SAN JOSE, Calif. - High school graduation marked the end of one journey and the beginning of the next for Ariana Kallas.
Using a wheelchair, the El Camino High senior crossed the stage May 26 with the rest of her classmates.
Now, she has turned to social media to bridge her next divide.
"I recommended her to do it because she saw another fan in another state, have a similar problem with a stadium for the same concert," said her father, George.
The problem refers to is Taylor Swift tickets. Ariana is a mega fan of the mega star.
"She started writing when she was around my age. So, went through all the things I’m going through now. If that makes sense. She kind of experienced everything," she said.
Since birth, Ariana has experienced the random inequity of life.
She was born with Morquio Syndrome, which has ravaged her body and stunted her growth. But since then, Ariana has not only survived, she’s thrived.

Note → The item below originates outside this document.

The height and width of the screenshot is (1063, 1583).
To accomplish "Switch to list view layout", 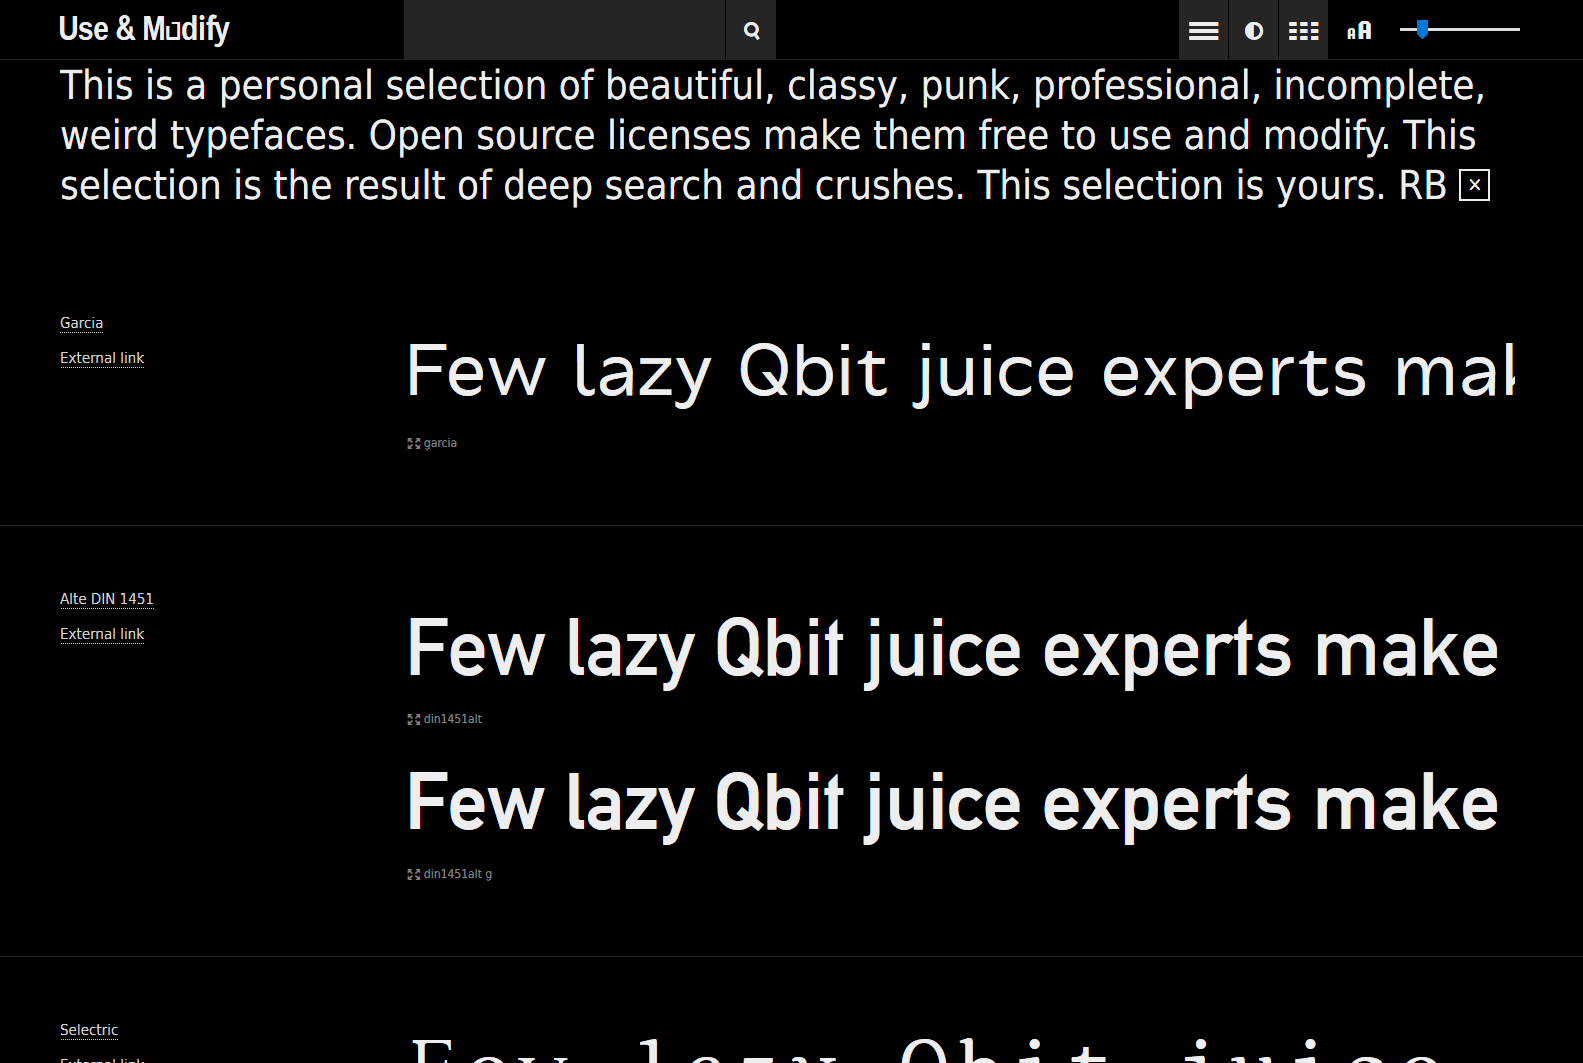I will 1203,31.
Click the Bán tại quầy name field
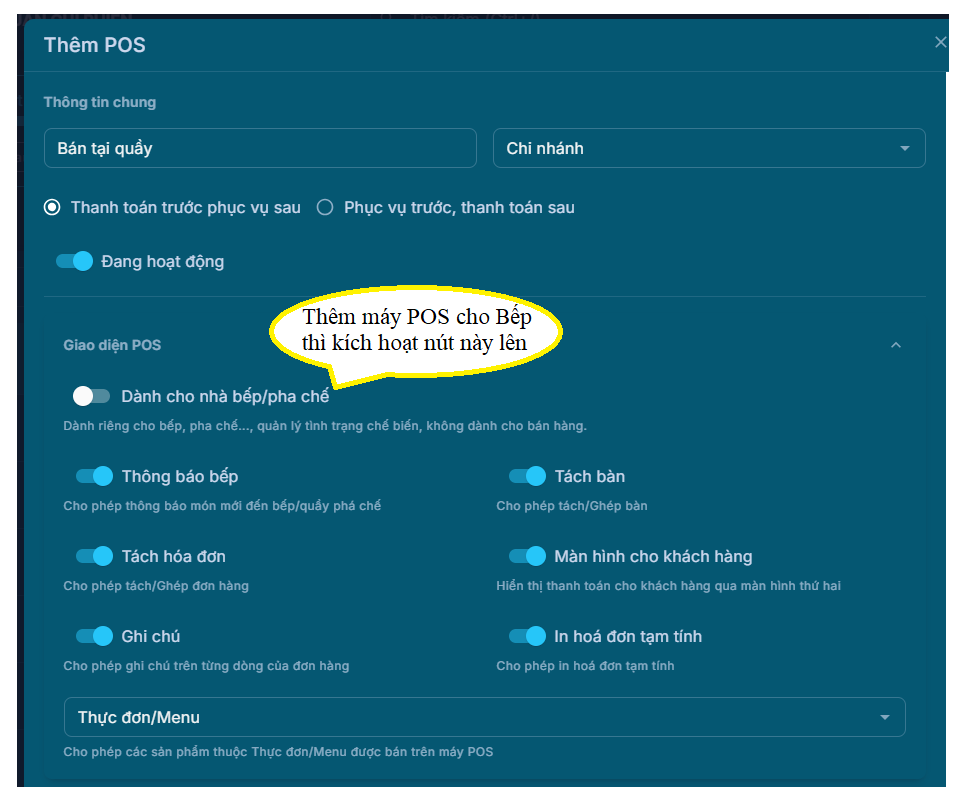 (260, 148)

Which brings us back to Taylor Swift.
To attend the songstress’ July 29 concert at Levi’s Stadium, she’ll need Americans with Disability Act seating.

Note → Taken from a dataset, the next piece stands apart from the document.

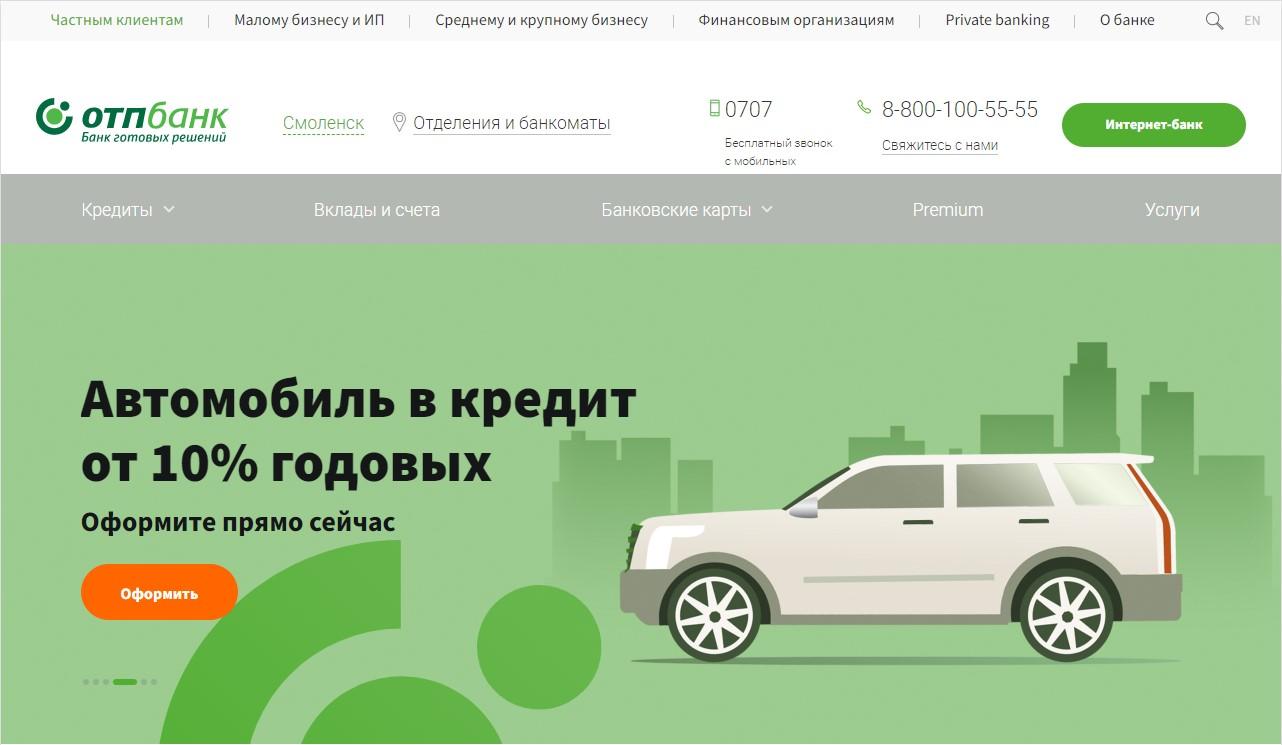Image resolution: width=1282 pixels, height=745 pixels.
Task: Follow the Свяжитесь с нами link
Action: point(939,145)
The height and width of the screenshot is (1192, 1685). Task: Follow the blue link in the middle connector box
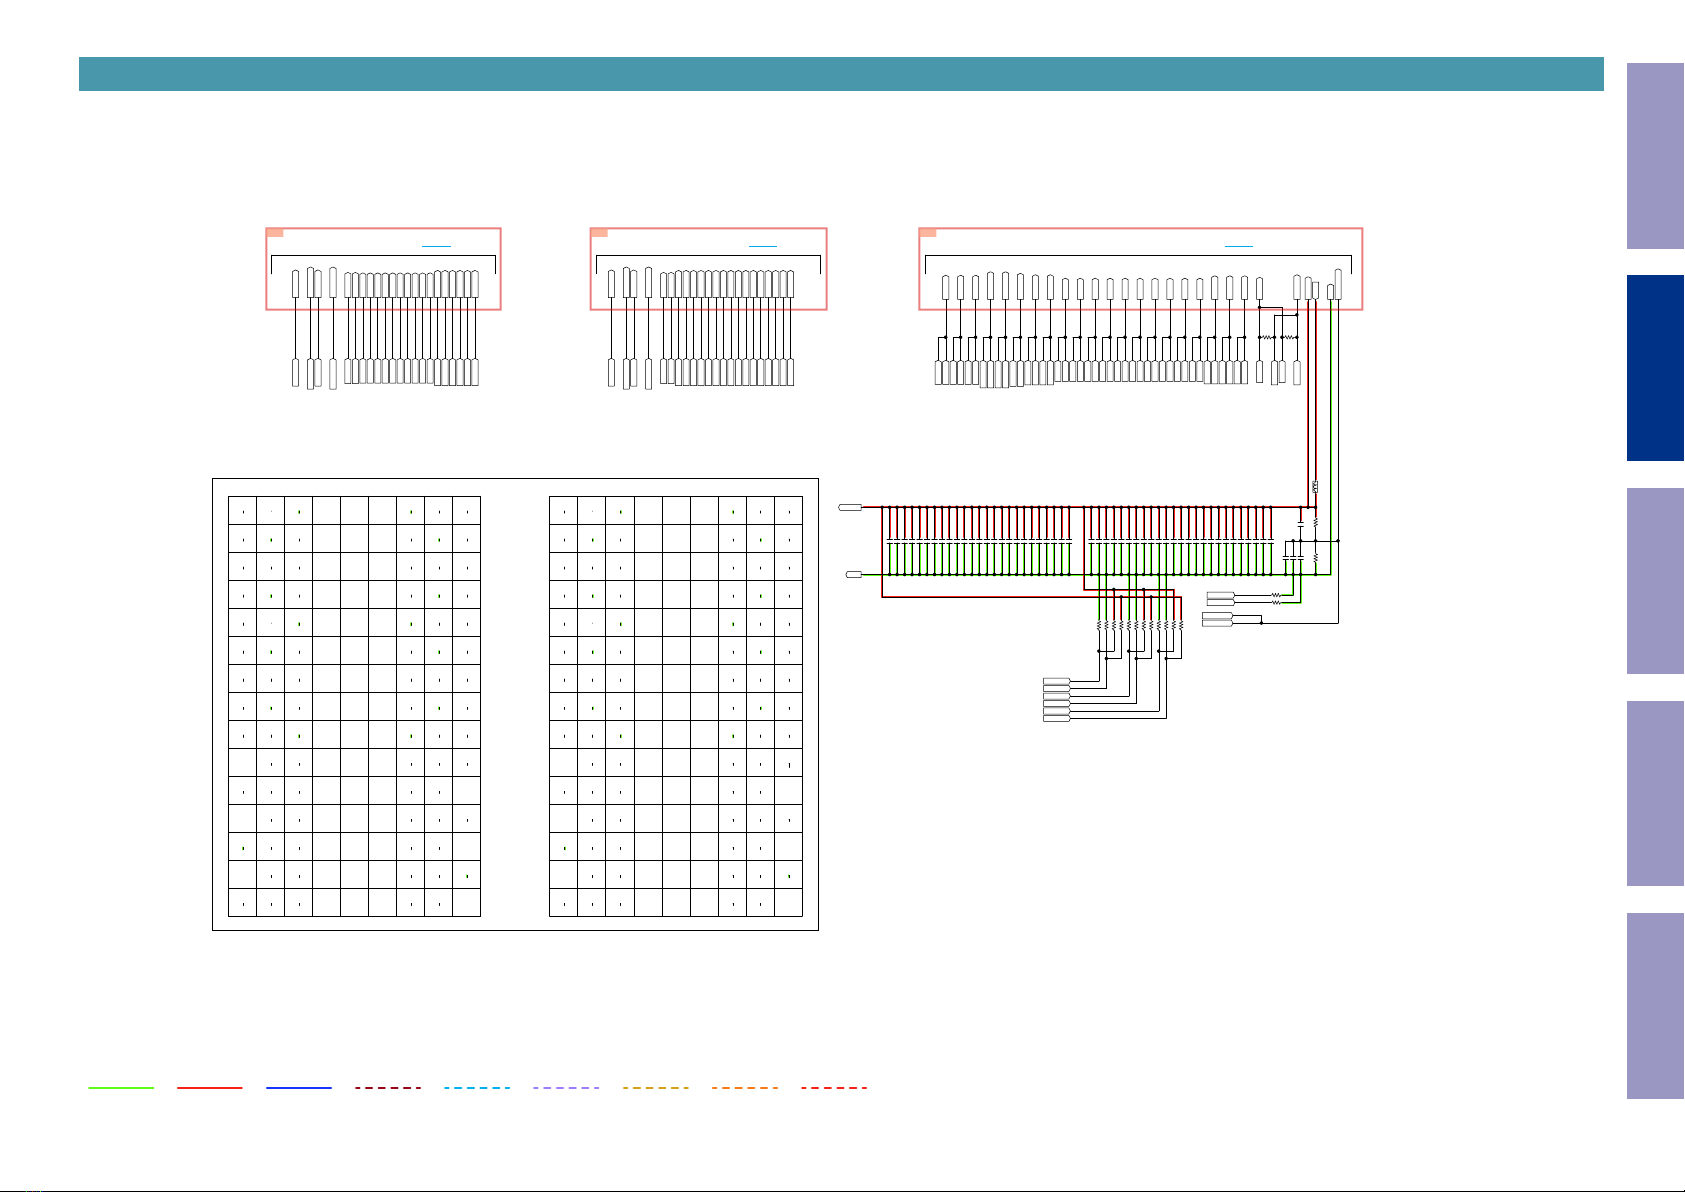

"For the disabled community, there needs to be access. There needs to be a different level of access…that some other constituents just take for granted in their daily lives," said Christopher Hickey, a division manager in the San Jose Office of Equity Assurance.
Last November, when Ticketmaster crashed selling tickets, her dad was only able to snag standard seating.
"You have to email our ADA exchange department. And request how many tickets. And basically it’s a first come, first served type of thing," said George Kallas.
By the time Kallas clicked the buy button, the ADA tickets were sold out.
Experts said one percent of the tickets are supposed to be earmarked for ADA seating. But it’s unclear who’s supposed to enforce that – the venue, the artist, or the ticket purveyor?
KTVU contacted Ticketmaster about this situation and received an automated form emailed response.
The San Francisco 49ers, who operate the stadium, wrote in an email that ADA seats were "made available as part of the original on-sale and have been completely sold out to fans requiring various accommodations. We are continuing to explore potential solutions."
George Kallas said he’s prepared to carry his 18-year-old daughter to a standard seat.
But both hope public pressure, and maybe even an appeal to Swift herself, will help pave a more graceful way into the show.
"She advocates for a lot of people. She advocates for LGBTQ+ community and a lot of things. I don’t know, use your voice and kind of help us too. We’re people," said Ariana.